Semantic OCR: Block Detection Without Vision Models

I needed a way to detect UI blocks on screenshots without relying on expensive vision models. 50 experiments later, I found what works.

The Problem

Vision models charge per token. A single 4K screenshot can cost 36,000 tokens with GPT-4o-mini. I needed something cheaper for my automation pipeline.

The idea: use Tesseract OCR (free) to extract text, then algorithmically group words into meaningful blocks.

5 Algorithms Tested

Method	Approach	Result
M1 Word Clustering	Group words by distance	Best for lists (Gmail)
M2 Whitespace	Find empty areas between content	Best for cards (BBC)
M3 Connected Components	Binary image + dilation	Merges everything
M4 Hierarchical	Regions first, then M1	= M1, doesn't see images
M5 Image Detection	Variance analysis	Unreliable

First Attempt: Column Detection

My first approach was simple: find vertical gaps in the text, split into columns.
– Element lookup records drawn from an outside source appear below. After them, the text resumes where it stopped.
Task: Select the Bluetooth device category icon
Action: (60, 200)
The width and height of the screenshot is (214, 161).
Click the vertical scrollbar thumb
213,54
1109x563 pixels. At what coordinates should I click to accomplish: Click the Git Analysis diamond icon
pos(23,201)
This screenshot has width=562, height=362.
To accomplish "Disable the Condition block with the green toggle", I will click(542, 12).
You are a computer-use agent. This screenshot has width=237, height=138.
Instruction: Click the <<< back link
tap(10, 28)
Column Detection - Bad Result

Result: useless. The algorithm sees vertical stripes, not content blocks. TikTok card, Epstein photo, sidebar — all mixed together in arbitrary columns.
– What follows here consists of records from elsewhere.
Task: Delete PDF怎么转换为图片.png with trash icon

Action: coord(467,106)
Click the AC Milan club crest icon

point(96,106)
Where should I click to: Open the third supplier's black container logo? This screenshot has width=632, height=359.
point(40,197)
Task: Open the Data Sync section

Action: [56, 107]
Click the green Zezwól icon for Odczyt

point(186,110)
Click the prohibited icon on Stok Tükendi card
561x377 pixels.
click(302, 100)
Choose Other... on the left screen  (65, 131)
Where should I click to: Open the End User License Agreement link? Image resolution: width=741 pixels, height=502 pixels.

The Winner: Hierarchy (M2 + M1)

Neither M1 nor M2 alone was perfect. The solution: combine them.

M2 finds blocks — detects whitespace, everything between = block
M1 finds elements inside — clusters text within each block

Semantic OCR Result

Result on BBC News: 11 blocks, 24 elements. Each news card is a separate block with clickable elements inside.

Key Parameters

y_th=40    # vertical merge threshold (lines -> paragraphs)
min_w=100  # minimum block width (removes narrow artifacts)
x_th=350   # horizontal merge (words -> lines)

Gmail Test

Same algorithm on Gmail: sidebar and content are separate blocks. Each email is a distinct element.

Block 1: Sidebar (Inbox, Starred, Sent...)
Block 2: Email list (42 separate emails)

The API

GET /semantic?window=chrome&visualize=true

Returns:

{
  "mode": "hierarchy",
  "blocks": [
    {
      "name": "CONTENT",
      "bounds": [x1, y1, x2, y2],
      "elements": [
        {"text": "TikTok owner signs deal...", "bounds": [...]}
      ]
    }
  ],
  "total_elements": 24
}

Cost Comparison

Approach	Cost per 1M requests
GPT-4o-mini vision	$5,551
Tesseract + Algorithm	$0

The algorithm isn't as smart as GPT-4, but for structured UIs it's good enough — and infinitely cheaper.